• **Action item**: Return each record exactly as it appears, so that nothing is dropped or altered.

• **Input records**:
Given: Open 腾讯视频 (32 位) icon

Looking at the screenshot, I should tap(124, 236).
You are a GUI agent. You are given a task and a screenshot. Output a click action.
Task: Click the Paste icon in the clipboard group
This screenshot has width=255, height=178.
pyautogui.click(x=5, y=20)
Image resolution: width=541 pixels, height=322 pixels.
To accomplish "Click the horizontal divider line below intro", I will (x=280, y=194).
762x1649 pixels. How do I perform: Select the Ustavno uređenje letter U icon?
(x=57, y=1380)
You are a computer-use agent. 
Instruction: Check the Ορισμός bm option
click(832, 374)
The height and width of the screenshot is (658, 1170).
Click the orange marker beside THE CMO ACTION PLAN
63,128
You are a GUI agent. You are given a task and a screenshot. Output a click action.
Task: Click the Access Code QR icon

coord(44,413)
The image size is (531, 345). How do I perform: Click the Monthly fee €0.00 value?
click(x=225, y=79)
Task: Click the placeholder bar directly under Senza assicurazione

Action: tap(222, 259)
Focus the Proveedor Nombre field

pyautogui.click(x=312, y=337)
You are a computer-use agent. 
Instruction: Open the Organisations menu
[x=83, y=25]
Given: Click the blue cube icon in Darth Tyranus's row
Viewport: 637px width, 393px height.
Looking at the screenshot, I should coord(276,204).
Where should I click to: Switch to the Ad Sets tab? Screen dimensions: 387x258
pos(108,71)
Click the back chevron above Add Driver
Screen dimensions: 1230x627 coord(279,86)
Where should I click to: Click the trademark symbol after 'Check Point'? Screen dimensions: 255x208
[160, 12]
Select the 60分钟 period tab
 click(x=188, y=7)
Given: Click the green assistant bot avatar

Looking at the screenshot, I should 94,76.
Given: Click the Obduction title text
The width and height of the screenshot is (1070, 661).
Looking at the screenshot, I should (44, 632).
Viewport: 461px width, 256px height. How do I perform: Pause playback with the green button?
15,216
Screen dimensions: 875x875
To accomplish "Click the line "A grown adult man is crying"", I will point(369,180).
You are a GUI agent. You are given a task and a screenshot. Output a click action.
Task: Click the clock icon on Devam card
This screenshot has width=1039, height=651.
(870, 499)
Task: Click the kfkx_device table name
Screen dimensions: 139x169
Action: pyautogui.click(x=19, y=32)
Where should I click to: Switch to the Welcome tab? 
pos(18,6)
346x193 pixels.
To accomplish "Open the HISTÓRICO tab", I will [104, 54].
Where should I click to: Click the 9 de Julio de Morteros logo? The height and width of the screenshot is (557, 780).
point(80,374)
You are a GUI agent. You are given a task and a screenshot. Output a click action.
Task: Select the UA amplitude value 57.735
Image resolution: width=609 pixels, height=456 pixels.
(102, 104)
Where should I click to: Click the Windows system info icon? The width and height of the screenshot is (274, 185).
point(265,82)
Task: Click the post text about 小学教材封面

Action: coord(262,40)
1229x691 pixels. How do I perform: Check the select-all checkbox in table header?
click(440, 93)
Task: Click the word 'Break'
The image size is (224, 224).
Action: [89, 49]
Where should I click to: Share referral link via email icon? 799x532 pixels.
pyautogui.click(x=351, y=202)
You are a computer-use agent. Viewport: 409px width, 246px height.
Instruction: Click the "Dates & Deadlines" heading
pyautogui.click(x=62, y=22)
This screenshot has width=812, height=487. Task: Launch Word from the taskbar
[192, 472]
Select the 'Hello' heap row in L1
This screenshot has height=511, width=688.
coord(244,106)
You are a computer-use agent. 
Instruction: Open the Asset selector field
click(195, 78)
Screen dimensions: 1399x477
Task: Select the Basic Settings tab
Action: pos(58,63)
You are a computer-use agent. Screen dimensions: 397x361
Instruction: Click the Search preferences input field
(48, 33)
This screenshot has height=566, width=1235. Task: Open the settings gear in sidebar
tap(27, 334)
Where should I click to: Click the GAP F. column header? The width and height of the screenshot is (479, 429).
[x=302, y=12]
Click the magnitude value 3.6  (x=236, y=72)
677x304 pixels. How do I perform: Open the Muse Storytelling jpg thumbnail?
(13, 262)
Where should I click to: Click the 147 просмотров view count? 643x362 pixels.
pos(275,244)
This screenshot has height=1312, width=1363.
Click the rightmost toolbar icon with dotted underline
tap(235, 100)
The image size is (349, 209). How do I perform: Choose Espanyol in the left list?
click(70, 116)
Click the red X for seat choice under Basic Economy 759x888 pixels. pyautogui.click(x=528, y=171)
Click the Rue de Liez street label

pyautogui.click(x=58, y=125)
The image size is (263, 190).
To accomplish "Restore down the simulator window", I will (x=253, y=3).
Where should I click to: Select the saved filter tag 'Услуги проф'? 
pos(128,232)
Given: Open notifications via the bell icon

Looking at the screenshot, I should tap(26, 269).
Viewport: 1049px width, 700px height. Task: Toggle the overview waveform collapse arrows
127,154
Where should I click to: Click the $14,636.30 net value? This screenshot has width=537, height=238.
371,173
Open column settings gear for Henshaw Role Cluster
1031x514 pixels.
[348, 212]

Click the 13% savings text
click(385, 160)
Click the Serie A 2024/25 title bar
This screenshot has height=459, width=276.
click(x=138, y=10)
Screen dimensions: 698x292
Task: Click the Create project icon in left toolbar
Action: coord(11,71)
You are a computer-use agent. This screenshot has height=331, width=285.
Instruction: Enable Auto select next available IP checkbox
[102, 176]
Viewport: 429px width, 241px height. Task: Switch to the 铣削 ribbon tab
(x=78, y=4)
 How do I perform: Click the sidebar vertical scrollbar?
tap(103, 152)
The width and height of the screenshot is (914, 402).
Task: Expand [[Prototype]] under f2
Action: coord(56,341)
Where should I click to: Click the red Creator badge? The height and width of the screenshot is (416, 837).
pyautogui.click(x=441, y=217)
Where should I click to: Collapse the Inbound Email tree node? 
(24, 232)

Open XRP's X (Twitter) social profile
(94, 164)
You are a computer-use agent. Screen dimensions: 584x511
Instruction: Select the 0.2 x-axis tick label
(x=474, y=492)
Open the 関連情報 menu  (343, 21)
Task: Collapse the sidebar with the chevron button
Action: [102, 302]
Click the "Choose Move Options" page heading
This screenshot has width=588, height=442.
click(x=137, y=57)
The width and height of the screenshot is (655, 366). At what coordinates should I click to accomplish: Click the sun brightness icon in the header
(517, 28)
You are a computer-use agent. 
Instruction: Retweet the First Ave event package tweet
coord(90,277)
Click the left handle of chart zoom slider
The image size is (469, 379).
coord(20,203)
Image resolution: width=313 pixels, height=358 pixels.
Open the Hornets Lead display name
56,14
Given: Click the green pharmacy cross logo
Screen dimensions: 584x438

• **Solution**:
Given: Open 腾讯视频 (32 位) icon

Looking at the screenshot, I should tap(124, 236).
You are a GUI agent. You are given a task and a screenshot. Output a click action.
Task: Click the Paste icon in the clipboard group
This screenshot has width=255, height=178.
pyautogui.click(x=5, y=20)
Image resolution: width=541 pixels, height=322 pixels.
To accomplish "Click the horizontal divider line below intro", I will (x=280, y=194).
762x1649 pixels. How do I perform: Select the Ustavno uređenje letter U icon?
(x=57, y=1380)
You are a computer-use agent. 
Instruction: Check the Ορισμός bm option
click(832, 374)
The height and width of the screenshot is (658, 1170).
Click the orange marker beside THE CMO ACTION PLAN
63,128
You are a GUI agent. You are given a task and a screenshot. Output a click action.
Task: Click the Access Code QR icon

coord(44,413)
The image size is (531, 345). How do I perform: Click the Monthly fee €0.00 value?
click(x=225, y=79)
Task: Click the placeholder bar directly under Senza assicurazione

Action: tap(222, 259)
Focus the Proveedor Nombre field

pyautogui.click(x=312, y=337)
You are a computer-use agent. 
Instruction: Open the Organisations menu
[x=83, y=25]
Given: Click the blue cube icon in Darth Tyranus's row
Viewport: 637px width, 393px height.
Looking at the screenshot, I should coord(276,204).
Where should I click to: Switch to the Ad Sets tab? Screen dimensions: 387x258
pos(108,71)
Click the back chevron above Add Driver
Screen dimensions: 1230x627 coord(279,86)
Where should I click to: Click the trademark symbol after 'Check Point'? Screen dimensions: 255x208
[160, 12]
Select the 60分钟 period tab
 click(x=188, y=7)
Given: Click the green assistant bot avatar

Looking at the screenshot, I should 94,76.
Given: Click the Obduction title text
The width and height of the screenshot is (1070, 661).
Looking at the screenshot, I should (44, 632).
Viewport: 461px width, 256px height. How do I perform: Pause playback with the green button?
15,216
Screen dimensions: 875x875
To accomplish "Click the line "A grown adult man is crying"", I will point(369,180).
You are a GUI agent. You are given a task and a screenshot. Output a click action.
Task: Click the clock icon on Devam card
This screenshot has width=1039, height=651.
(870, 499)
Task: Click the kfkx_device table name
Screen dimensions: 139x169
Action: pyautogui.click(x=19, y=32)
Where should I click to: Switch to the Welcome tab? 
pos(18,6)
346x193 pixels.
To accomplish "Open the HISTÓRICO tab", I will [104, 54].
Where should I click to: Click the 9 de Julio de Morteros logo? The height and width of the screenshot is (557, 780).
point(80,374)
You are a GUI agent. You are given a task and a screenshot. Output a click action.
Task: Select the UA amplitude value 57.735
Image resolution: width=609 pixels, height=456 pixels.
(102, 104)
Where should I click to: Click the Windows system info icon? The width and height of the screenshot is (274, 185).
point(265,82)
Task: Click the post text about 小学教材封面

Action: coord(262,40)
1229x691 pixels. How do I perform: Check the select-all checkbox in table header?
click(440, 93)
Task: Click the word 'Break'
The image size is (224, 224).
Action: [89, 49]
Where should I click to: Share referral link via email icon? 799x532 pixels.
pyautogui.click(x=351, y=202)
You are a computer-use agent. Viewport: 409px width, 246px height.
Instruction: Click the "Dates & Deadlines" heading
pyautogui.click(x=62, y=22)
This screenshot has width=812, height=487. Task: Launch Word from the taskbar
[192, 472]
Select the 'Hello' heap row in L1
This screenshot has height=511, width=688.
coord(244,106)
You are a computer-use agent. 
Instruction: Open the Asset selector field
click(195, 78)
Screen dimensions: 1399x477
Task: Select the Basic Settings tab
Action: pos(58,63)
You are a computer-use agent. Screen dimensions: 397x361
Instruction: Click the Search preferences input field
(48, 33)
This screenshot has height=566, width=1235. Task: Open the settings gear in sidebar
tap(27, 334)
Where should I click to: Click the GAP F. column header? The width and height of the screenshot is (479, 429).
[x=302, y=12]
Click the magnitude value 3.6  (x=236, y=72)
677x304 pixels. How do I perform: Open the Muse Storytelling jpg thumbnail?
(13, 262)
Where should I click to: Click the 147 просмотров view count? 643x362 pixels.
pos(275,244)
This screenshot has height=1312, width=1363.
Click the rightmost toolbar icon with dotted underline
tap(235, 100)
The image size is (349, 209). How do I perform: Choose Espanyol in the left list?
click(70, 116)
Click the red X for seat choice under Basic Economy 759x888 pixels. pyautogui.click(x=528, y=171)
Click the Rue de Liez street label

pyautogui.click(x=58, y=125)
The image size is (263, 190).
To accomplish "Restore down the simulator window", I will (x=253, y=3).
Where should I click to: Select the saved filter tag 'Услуги проф'? 
pos(128,232)
Given: Open notifications via the bell icon

Looking at the screenshot, I should tap(26, 269).
Viewport: 1049px width, 700px height. Task: Toggle the overview waveform collapse arrows
127,154
Where should I click to: Click the $14,636.30 net value? This screenshot has width=537, height=238.
371,173
Open column settings gear for Henshaw Role Cluster
1031x514 pixels.
[348, 212]

Click the 13% savings text
click(385, 160)
Click the Serie A 2024/25 title bar
This screenshot has height=459, width=276.
click(x=138, y=10)
Screen dimensions: 698x292
Task: Click the Create project icon in left toolbar
Action: coord(11,71)
You are a computer-use agent. This screenshot has height=331, width=285.
Instruction: Enable Auto select next available IP checkbox
[102, 176]
Viewport: 429px width, 241px height. Task: Switch to the 铣削 ribbon tab
(x=78, y=4)
 How do I perform: Click the sidebar vertical scrollbar?
tap(103, 152)
The width and height of the screenshot is (914, 402).
Task: Expand [[Prototype]] under f2
Action: coord(56,341)
Where should I click to: Click the red Creator badge? The height and width of the screenshot is (416, 837).
pyautogui.click(x=441, y=217)
Where should I click to: Collapse the Inbound Email tree node? 
(24, 232)

Open XRP's X (Twitter) social profile
(94, 164)
You are a computer-use agent. Screen dimensions: 584x511
Instruction: Select the 0.2 x-axis tick label
(x=474, y=492)
Open the 関連情報 menu  (343, 21)
Task: Collapse the sidebar with the chevron button
Action: [102, 302]
Click the "Choose Move Options" page heading
This screenshot has width=588, height=442.
click(x=137, y=57)
The width and height of the screenshot is (655, 366). At what coordinates should I click to accomplish: Click the sun brightness icon in the header
(517, 28)
You are a computer-use agent. 
Instruction: Retweet the First Ave event package tweet
coord(90,277)
Click the left handle of chart zoom slider
The image size is (469, 379).
coord(20,203)
Image resolution: width=313 pixels, height=358 pixels.
Open the Hornets Lead display name
56,14
Given: Click the green pharmacy cross logo
Screen dimensions: 584x438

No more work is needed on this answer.